Subsidize my love
By Kate Sheppard
Our country's deference to the oil industry has become very clear in the past month. Most Americans now realize that neither BP nor the government was adequately prepared for a disaster like the one we've seen unfold in the Gulf of Mexico. They also now see that years of cozy relations (and in some cases, I really do mean "relations") between the oil industry and the federal agency intended to regulate it have allowed oil companies to operate with very little oversight. But there should probably be more scrutiny of the litany of handouts we continue to give to oil and other fossil fuels, in the form of both direct spending and foregone revenues from tax breaks. In addition to destroying the Gulf of Mexico, big oil also enjoys a number of subsidies courtesy of the American taxpayer.
Three Democratic senators this week introduced a bill that would close a number of tax loopholes oil companies currently enjoy, which the senators estimate would raise more than $20 billion in the next 10 years. The bill, from Bob Menendez (D-N.J.), Bill Nelson (D-Fla.) and Jeff Merkley (D-Ore.), includes recouping royalties that oil companies haven't been paying to drill on public lands, barring oil companies from dodging U.S. corporate taxes, and ending some tax breaks granted to oil.

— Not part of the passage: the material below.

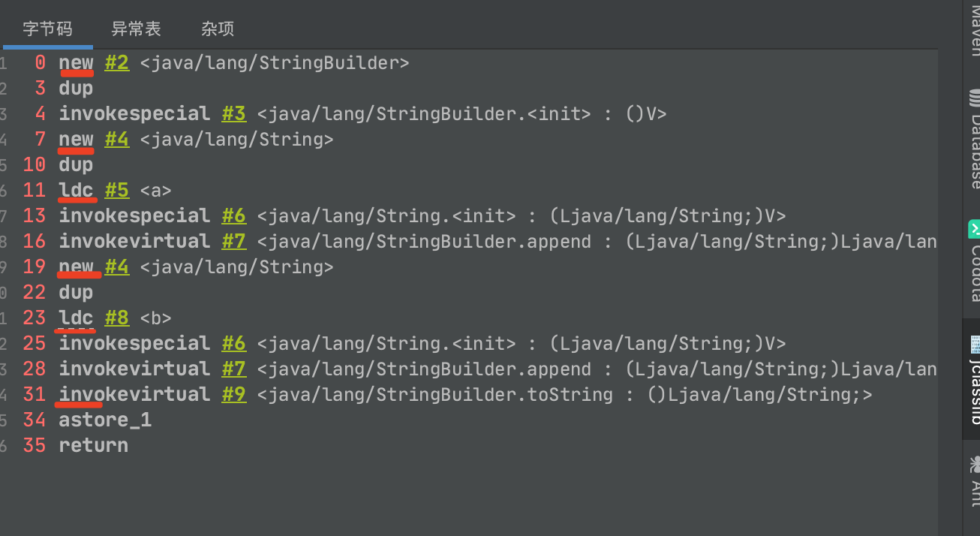The width and height of the screenshot is (980, 536).
Task: Click link #3 for StringBuilder.<init>
Action: [x=234, y=114]
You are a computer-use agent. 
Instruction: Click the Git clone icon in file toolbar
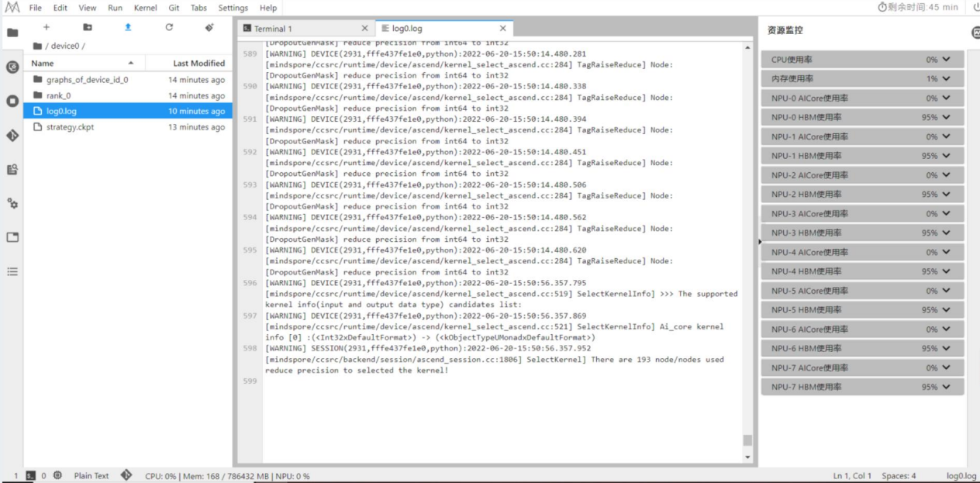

"There is no good reason why some of the most profitable corporations in the world should be able to skip out on paying taxes and contributing to the betterment of our communities," Merkley said Tuesday.It's an idea the administration should both endorse and push Congress to act on. Obama pitched the idea of cutting fossil fuel subsidies at the Group of 20 meeting last fall (agreement on that topic was one of the few highlights at that summit). Cutting subsidies was also one of the more aggressive elements of Obama's 2011 budget, in which he called for the elimination of 12 tax breaks for oil, gas and coal companies. The administration estimates that will raise up to $39 billion in the next 10 years.
Even that would only be a fraction of what we hand over to fossil fuels every year. The government spent $72.5 billion on fossil fuels between 2002 and 2008, an analysis from the Environmental Law Institute found last year. The government directly spent $16.3 billion on petroleum, natural gas, and coal products, and gave the industry another $53.9 billion in the form of tax breaks. In the same period, it spent just $29 billion on renewables (and if you subtract the subsidies for corn ethanol, an alternative fuel of questionable environmental benefit, from that figure, the government spent just $12.2 billion on renewables. Shifting subsidies away from oil and other fossil fuels should be an obvious place to start reforming our energy system.